CVE-2024-39877: Apache Airflow Arbitrary Code Execution

Apache Airflow is an open-source platform for programmatically authoring, scheduling, and monitoring workflows. While it offers robust features for managing complex workflows, it has experienced security vulnerabilities. One notable vulnerability, CVE-2024-39877, is the DAG (Directed Acyclic Graph) code execution vulnerability. This allows authenticated DAG authors to craft a doc_md parameter in a way that can execute arbitrary code in the scheduler context, which is prohibited according to the Airflow security model.

Patch Diffing

Patch diff showing doc_md content treated as raw data instead of a Jinja2 template

From the pull request on GitHub that patches the vulnerability, we can see that the DAG code execution vulnerability arises from improper handling of the doc_md parameter, which allows attackers to inject and execute arbitrary code within the scheduler context. The doc_md parameter in Airflow’s DAG allows for the inclusion of Markdown documentation. However, due to improper sanitization, as Jinja2 is used to render the content of this parameter, it is possible to inject Jinja2 templates that can execute arbitrary Python code. Since the Airflow scheduler processes this parameter, any code injected will run in the context of the scheduler. The vulnerability was patched by treating the data within the doc_md parameter as raw data.

Testing Lab

1. We will build the lab on Docker. First, we need to pull the vulnerable image:

airflow % docker pull apache/airflow:2.4.0

2. Then, download the Docker Compose file:

airflow % curl -LfO ‘https://airflow.apache.org/docs/apache-airflow/2.4.0/docker-compose.yaml’

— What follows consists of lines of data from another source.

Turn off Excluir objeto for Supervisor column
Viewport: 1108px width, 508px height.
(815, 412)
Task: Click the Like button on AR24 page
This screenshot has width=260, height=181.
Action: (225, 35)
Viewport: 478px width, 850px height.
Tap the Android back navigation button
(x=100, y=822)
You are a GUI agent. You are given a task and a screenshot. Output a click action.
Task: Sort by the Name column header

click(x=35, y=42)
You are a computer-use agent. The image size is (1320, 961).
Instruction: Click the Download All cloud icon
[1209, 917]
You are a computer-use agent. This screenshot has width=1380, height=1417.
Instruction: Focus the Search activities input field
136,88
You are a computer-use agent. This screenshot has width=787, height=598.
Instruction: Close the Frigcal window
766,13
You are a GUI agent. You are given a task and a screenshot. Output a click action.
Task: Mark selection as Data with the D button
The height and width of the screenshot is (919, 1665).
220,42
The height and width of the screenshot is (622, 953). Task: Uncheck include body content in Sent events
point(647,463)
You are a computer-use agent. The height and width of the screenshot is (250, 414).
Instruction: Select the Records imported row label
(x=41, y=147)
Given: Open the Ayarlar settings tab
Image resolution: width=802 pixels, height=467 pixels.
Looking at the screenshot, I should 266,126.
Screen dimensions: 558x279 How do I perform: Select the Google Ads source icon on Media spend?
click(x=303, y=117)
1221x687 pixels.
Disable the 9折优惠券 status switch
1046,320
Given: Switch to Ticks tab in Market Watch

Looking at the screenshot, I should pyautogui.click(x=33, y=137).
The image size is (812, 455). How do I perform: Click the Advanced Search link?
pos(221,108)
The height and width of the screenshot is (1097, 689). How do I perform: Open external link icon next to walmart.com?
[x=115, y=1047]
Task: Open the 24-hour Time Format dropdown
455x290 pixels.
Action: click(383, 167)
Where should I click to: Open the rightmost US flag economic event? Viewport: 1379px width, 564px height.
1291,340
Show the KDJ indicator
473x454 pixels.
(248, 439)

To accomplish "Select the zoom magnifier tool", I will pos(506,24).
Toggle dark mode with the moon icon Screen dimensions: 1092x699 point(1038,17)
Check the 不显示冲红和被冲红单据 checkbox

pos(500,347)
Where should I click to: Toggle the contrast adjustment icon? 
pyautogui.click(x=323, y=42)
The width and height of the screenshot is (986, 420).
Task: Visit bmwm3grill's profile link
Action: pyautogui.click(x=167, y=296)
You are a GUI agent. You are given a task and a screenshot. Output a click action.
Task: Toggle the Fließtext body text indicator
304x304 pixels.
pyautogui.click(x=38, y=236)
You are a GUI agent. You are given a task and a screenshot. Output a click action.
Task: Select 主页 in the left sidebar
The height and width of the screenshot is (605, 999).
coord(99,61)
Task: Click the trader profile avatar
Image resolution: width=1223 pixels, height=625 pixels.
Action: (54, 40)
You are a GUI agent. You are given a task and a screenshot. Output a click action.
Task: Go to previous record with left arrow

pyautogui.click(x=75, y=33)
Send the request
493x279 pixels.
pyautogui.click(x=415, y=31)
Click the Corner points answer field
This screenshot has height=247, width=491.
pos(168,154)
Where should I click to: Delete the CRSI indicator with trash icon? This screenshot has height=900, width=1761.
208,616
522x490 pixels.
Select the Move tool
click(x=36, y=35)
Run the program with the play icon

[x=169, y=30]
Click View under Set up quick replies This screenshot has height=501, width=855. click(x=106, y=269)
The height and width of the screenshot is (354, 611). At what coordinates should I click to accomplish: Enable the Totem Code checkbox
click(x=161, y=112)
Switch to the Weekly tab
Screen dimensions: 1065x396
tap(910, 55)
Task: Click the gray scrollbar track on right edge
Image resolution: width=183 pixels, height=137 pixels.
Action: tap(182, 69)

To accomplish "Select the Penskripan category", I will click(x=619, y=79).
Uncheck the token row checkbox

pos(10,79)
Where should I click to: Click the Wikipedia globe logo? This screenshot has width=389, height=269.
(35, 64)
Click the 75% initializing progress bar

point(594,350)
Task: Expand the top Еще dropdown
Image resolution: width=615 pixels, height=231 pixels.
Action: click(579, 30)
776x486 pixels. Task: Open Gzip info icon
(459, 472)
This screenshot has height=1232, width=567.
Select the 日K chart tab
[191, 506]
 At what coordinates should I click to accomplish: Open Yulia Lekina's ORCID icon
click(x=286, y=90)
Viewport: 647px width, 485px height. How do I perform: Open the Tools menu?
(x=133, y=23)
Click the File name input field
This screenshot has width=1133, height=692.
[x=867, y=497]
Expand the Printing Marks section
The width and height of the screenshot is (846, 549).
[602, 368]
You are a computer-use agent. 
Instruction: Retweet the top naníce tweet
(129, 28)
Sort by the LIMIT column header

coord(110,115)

3. Create the logs, dags, plugins, and config folders, and the .env file:

airflow % mkdir -p ./dags ./logs ./plugins ./config && echo -e “AIRFLOW_UID=$(id -u)” > .env

4. Check the created directories and files:

airflow % ls

config dags docker-compose.yaml logs plugins

5. Initiate Airflow:

airflow % sudo docker compose up airflow-init

6. Now, run Airflow:

airflow % sudo docker compose up

Terminal starting the Airflow Docker Compose lab on port 8080

We can find it working on port 8080. Username and password are airflow:airflow.

The Analysis

Now, to reproduce the vulnerability, we need to create a DAG.

What is a DAG?

A Directed Acyclic Graph (DAG) is a finite graph with directed edges and no cycles. In the context of Apache Airflow, a DAG is a collection of all the tasks you want to run, organized in a way that reflects their relationships and dependencies.

Directed: Each edge in the graph has a direction, going from one node (task) to another.
Acyclic: There are no cycles in the graph, meaning that you cannot start at one task and follow the directed edges back to the same task.
Graph: A collection of nodes (tasks) and edges (dependencies between tasks).

DAGs in Apache Airflow

In Apache Airflow, DAGs are defined in Python scripts, which specify the relationships and dependencies between tasks. Here are some key components:

Tasks: The individual units of work, which can be anything from running a shell command to calling an API or running a machine learning model.
Dependencies: The relationships between tasks, specifying which tasks need to be completed before others can start.
Scheduling: Defines when and how often the DAG should run.

DAG Example

The following DAG includes a doc_md parameter. This parameter allows you to document your DAG using Markdown. The documentation will be visible in the Airflow web interface when you view the DAG details.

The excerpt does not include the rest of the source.